[Rows from a screen grounding dataset]
******
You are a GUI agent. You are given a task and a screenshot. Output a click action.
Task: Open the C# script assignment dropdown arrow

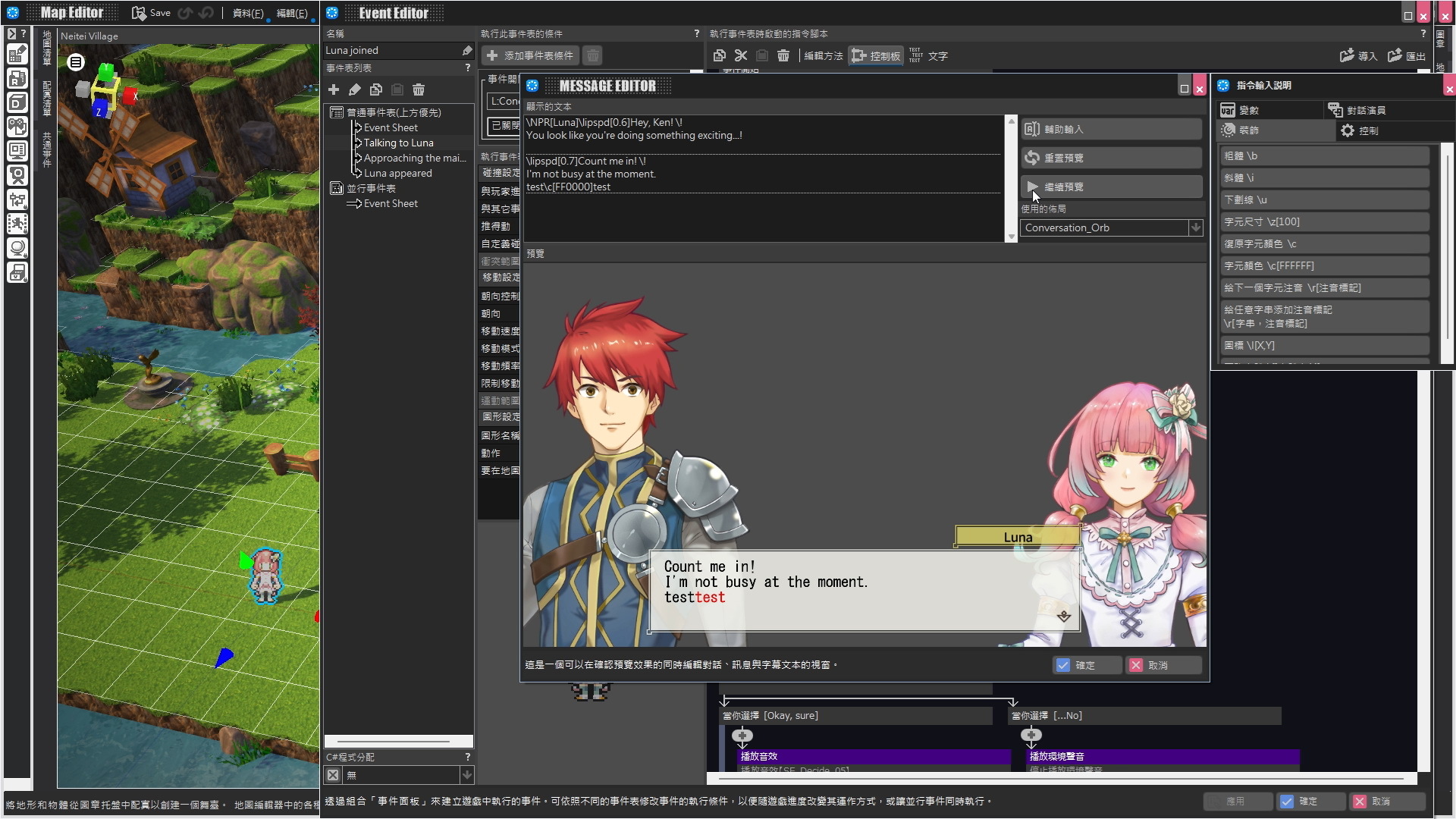(x=467, y=775)
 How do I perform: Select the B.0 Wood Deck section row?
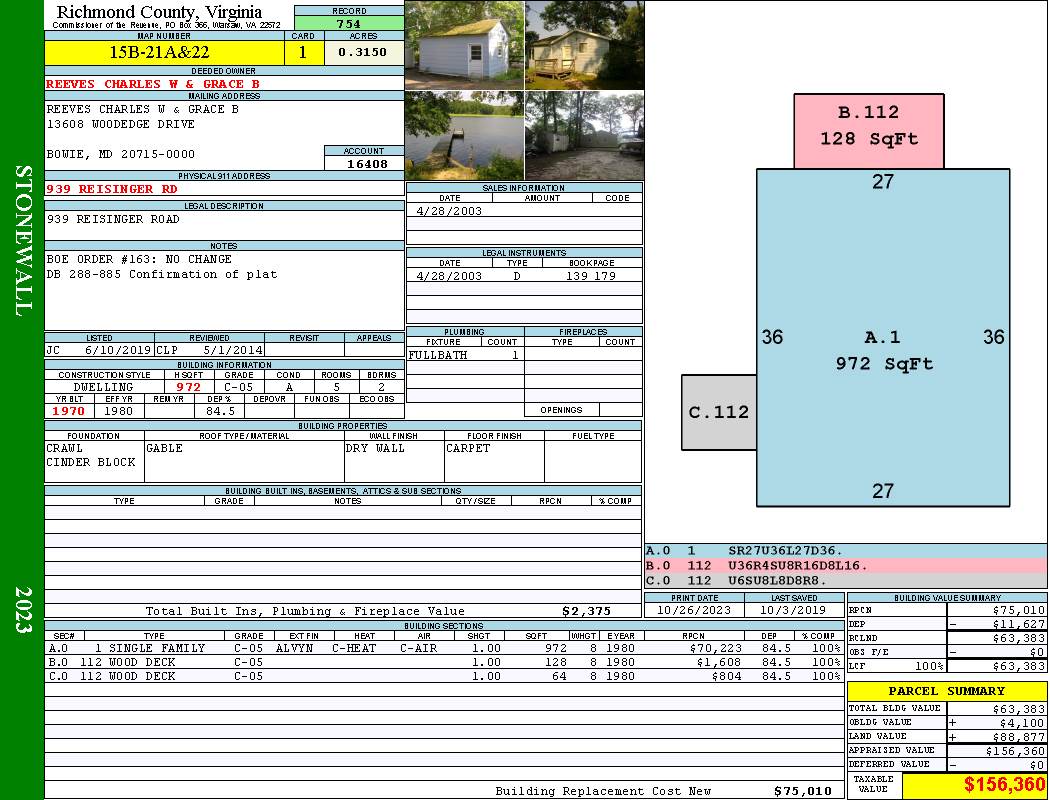444,662
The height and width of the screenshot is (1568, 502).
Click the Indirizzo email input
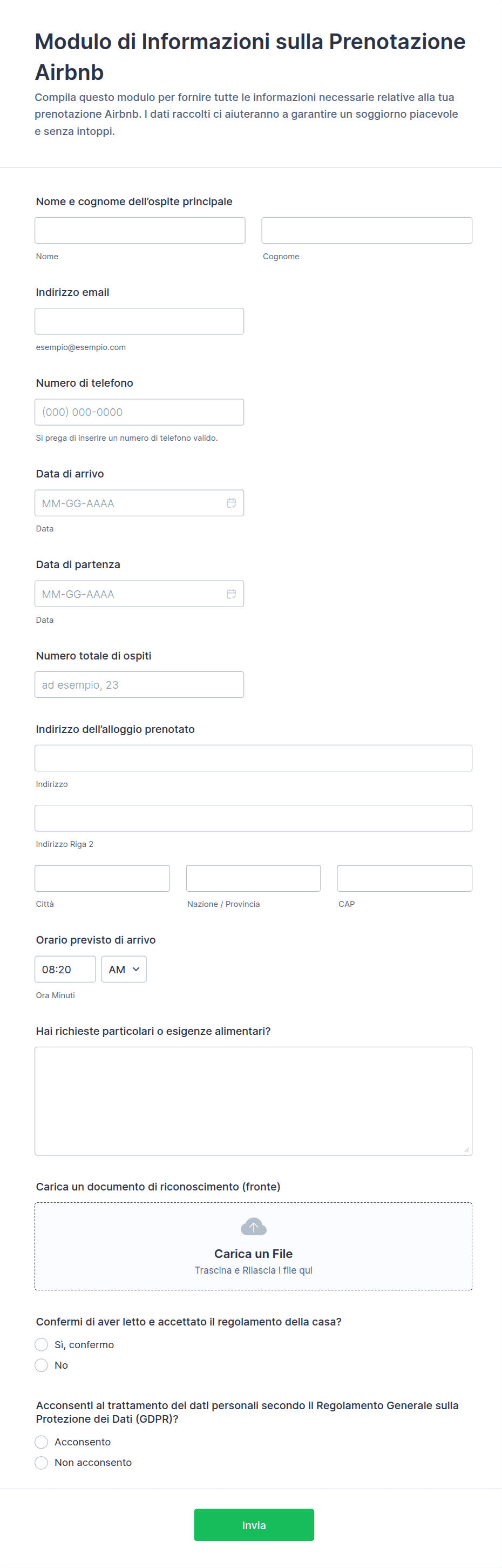(x=139, y=321)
******
> TASK TO COMPLETE
Repeat the lines of the listing above word for word, without the pictures.

> TASK RESPONSE
You are a GUI agent. You are given a task and a screenshot. Output a click action.
Task: Open the C# script assignment dropdown arrow

(x=467, y=775)
 How do I perform: Select the B.0 Wood Deck section row?
444,662
The height and width of the screenshot is (1568, 502).
Click the Indirizzo email input
(x=139, y=321)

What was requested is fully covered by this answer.